Black And Hispanic Students Punished More Severely Than White Counterparts

“Racial disparities in school suspension rates are almost entirely the result of differing rates of misbehavior within different demographics, not school officials’ racism,” Hans Bader, senior attorney at the Competitive Enterprise Institute, wrote in a May 20 post on the blog of the libertarian think tank.

He cited a new study in the Journal of Criminal Justice in which a team of criminologists and academics concluded that differences in rates of suspension between racial groups “appear to be a function of differences in problem behaviors that emerge early in life, that remain relatively stable over time, and that materialize in the classroom.”

“[S]chool disciplinary rates may also reflect the problematic behaviors of black youth,” the study said.

Bader also argues that the belief that stringent school discipline policies result in large relative racial differences in suspensions “is exactly the opposite of reality.
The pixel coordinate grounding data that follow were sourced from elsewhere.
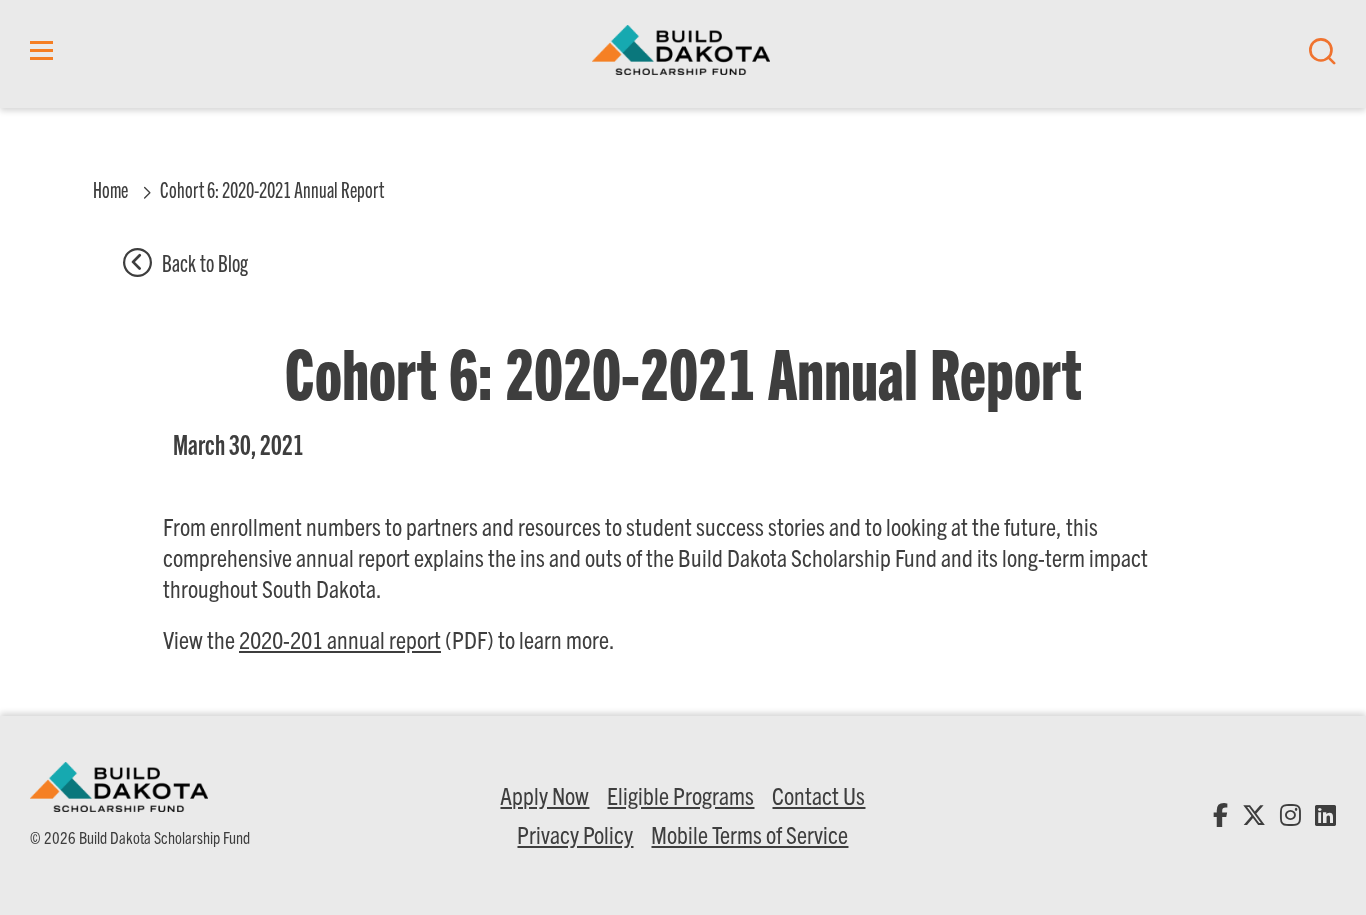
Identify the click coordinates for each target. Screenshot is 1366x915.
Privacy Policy (575, 834)
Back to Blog (205, 262)
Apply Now (544, 795)
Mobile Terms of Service (749, 834)
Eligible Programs (680, 795)
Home (110, 188)
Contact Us (818, 795)
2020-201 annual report (340, 639)
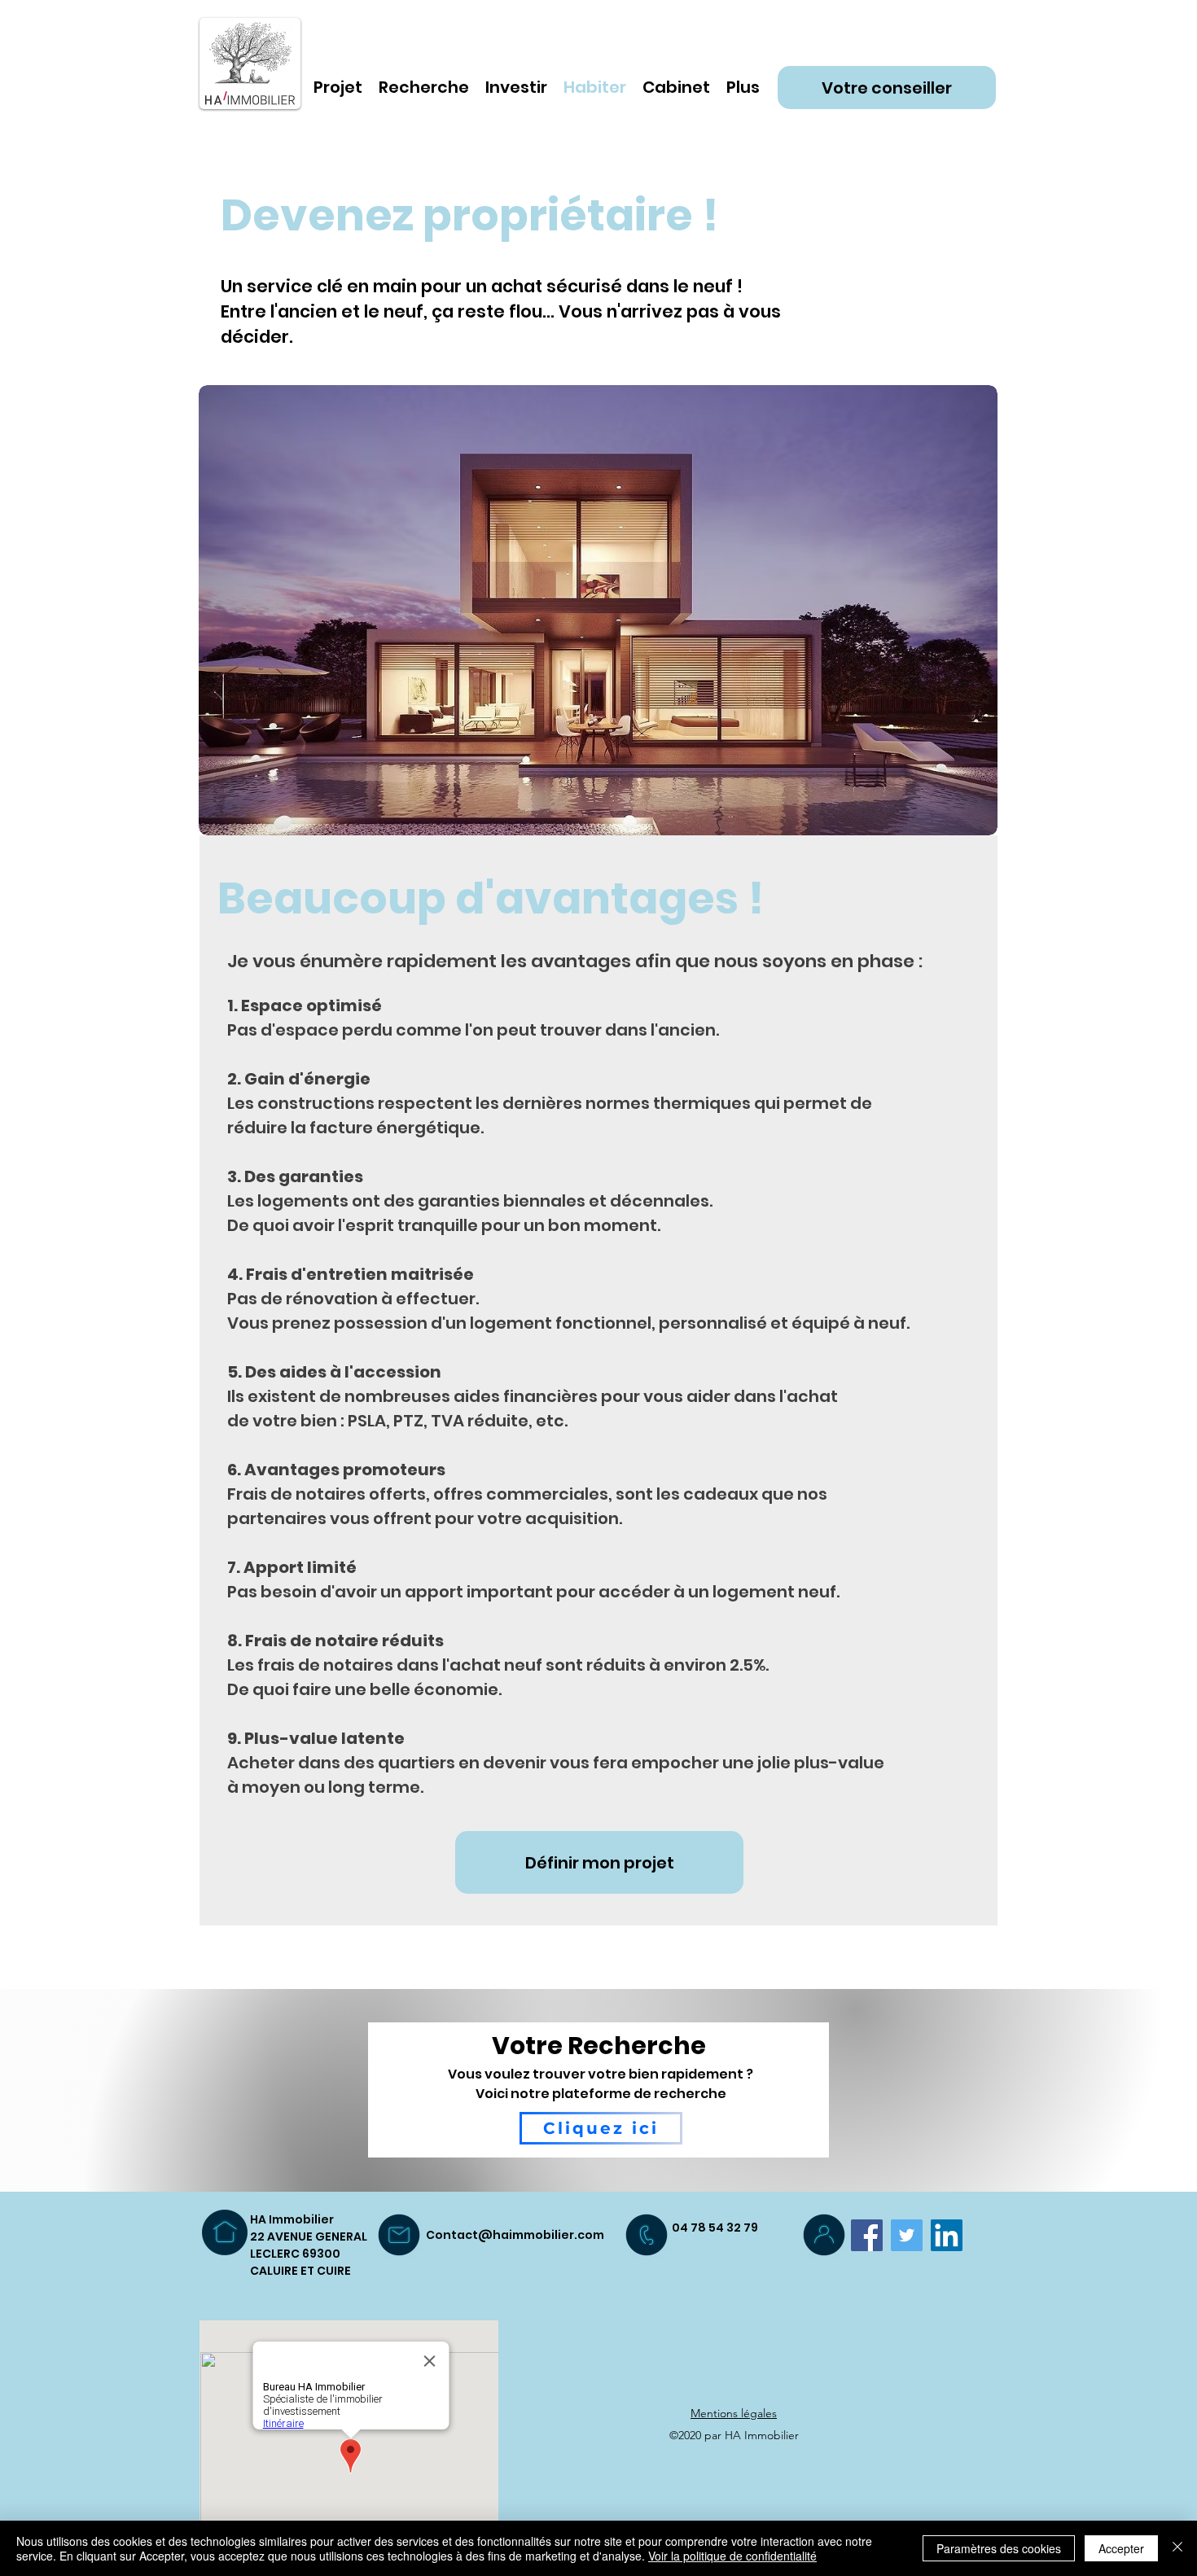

Relaxing discipline standards and otherwise reducing discipline rates leads to larger, not smaller, relative differences in discipline rates.”

In the long run, he warned, threatening school districts with civil rights investigations for “racially disparate impact” in discipline will not eliminate harsh zero-tolerance policies but “reinforce them, since for all their warts, they have less ‘disparate impact’ than alternative, less rigid disciplinary rules.”